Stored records
=== Section Start ===
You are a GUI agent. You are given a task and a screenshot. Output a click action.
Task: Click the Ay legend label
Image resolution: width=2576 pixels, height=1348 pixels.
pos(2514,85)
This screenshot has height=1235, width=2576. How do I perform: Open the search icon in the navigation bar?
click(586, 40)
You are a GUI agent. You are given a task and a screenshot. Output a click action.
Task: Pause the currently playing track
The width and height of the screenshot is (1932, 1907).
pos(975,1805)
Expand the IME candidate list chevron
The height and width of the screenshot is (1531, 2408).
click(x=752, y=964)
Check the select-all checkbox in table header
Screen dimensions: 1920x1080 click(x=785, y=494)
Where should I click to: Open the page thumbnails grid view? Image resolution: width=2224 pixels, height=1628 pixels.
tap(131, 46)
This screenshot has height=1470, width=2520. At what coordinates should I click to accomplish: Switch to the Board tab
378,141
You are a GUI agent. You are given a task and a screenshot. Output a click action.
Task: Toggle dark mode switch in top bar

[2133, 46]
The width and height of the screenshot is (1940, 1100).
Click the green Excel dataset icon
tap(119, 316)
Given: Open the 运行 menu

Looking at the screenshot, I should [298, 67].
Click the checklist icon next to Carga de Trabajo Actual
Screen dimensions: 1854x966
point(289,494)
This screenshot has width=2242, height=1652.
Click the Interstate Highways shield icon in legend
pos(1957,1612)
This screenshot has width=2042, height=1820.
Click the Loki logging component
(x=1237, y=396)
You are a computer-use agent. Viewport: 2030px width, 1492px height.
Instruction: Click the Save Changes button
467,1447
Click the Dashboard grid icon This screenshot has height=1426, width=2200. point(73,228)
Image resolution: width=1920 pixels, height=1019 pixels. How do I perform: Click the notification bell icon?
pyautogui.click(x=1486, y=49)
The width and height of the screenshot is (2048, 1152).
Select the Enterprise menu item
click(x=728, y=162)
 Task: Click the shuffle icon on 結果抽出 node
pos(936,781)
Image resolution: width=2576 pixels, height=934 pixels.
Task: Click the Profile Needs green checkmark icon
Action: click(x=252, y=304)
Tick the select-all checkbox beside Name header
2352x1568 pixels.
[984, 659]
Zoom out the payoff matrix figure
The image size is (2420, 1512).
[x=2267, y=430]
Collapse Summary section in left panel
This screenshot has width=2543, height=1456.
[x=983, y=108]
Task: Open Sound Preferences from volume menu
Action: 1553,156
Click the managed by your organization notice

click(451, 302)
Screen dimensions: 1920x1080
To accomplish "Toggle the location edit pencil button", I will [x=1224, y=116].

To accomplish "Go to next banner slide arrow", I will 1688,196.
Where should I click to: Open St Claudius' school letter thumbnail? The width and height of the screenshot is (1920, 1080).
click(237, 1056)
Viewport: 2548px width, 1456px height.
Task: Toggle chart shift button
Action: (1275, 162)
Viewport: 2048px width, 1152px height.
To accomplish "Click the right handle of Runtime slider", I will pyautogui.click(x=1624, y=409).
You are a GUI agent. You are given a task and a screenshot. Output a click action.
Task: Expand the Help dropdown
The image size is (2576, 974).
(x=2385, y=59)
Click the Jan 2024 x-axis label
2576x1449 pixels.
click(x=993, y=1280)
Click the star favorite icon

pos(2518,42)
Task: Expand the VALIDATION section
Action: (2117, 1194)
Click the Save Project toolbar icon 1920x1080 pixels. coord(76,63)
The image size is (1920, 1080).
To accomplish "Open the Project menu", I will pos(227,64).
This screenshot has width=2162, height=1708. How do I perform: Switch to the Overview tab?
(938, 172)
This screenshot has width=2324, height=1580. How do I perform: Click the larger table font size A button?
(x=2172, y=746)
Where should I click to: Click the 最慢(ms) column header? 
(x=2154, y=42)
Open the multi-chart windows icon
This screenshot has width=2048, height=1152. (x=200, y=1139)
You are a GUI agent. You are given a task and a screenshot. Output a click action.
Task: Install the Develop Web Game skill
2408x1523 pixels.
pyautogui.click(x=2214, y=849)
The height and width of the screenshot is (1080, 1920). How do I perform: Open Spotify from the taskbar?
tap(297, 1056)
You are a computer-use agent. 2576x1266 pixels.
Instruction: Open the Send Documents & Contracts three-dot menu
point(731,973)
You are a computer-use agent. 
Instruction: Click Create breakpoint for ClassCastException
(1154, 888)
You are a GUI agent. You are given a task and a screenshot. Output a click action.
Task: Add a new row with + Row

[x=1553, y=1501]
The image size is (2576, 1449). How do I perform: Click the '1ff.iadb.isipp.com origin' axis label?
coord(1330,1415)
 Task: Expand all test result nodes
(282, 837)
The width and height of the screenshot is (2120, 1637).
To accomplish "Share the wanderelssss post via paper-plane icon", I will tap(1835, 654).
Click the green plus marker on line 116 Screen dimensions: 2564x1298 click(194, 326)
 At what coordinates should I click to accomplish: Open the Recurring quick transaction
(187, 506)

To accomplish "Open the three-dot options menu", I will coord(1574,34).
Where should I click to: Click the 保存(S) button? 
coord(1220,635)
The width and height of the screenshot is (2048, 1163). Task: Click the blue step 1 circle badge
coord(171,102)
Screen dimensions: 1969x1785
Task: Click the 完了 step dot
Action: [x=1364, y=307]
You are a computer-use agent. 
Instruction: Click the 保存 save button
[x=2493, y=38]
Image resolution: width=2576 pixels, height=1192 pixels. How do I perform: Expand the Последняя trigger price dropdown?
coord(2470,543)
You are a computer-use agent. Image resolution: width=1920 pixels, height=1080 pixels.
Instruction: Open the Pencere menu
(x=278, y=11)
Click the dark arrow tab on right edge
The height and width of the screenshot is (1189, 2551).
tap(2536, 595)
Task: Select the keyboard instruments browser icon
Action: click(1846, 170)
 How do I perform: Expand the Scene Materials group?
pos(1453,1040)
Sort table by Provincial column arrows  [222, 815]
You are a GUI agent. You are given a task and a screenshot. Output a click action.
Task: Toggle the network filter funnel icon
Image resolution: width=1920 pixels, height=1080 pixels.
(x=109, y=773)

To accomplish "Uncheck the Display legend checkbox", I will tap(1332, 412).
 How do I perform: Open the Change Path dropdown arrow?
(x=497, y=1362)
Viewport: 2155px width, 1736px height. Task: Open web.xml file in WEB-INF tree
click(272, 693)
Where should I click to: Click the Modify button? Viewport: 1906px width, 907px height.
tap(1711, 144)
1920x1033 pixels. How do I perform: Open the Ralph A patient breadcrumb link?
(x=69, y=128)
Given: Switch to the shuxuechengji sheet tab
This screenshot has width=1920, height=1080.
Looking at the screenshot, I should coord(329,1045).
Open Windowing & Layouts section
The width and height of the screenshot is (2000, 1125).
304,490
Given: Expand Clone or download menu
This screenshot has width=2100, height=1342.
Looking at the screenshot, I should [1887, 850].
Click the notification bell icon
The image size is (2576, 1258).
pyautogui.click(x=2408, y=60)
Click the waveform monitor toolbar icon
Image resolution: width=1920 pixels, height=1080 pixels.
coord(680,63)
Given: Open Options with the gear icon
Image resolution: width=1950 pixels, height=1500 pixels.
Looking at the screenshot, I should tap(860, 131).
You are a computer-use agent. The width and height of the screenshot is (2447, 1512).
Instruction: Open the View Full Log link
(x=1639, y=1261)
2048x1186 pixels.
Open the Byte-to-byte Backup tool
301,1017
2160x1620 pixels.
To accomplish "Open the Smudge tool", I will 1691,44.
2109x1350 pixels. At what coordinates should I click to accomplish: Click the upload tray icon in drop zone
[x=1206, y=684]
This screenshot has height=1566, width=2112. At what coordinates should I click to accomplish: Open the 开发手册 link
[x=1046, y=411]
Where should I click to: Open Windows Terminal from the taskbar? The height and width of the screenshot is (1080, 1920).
=== Section End ===
• Work instructions
Within the lines above, find those holding the word "right" and copy them.

• Solution
To accomplish "Click the right handle of Runtime slider", I will pyautogui.click(x=1624, y=409).
Click the dark arrow tab on right edge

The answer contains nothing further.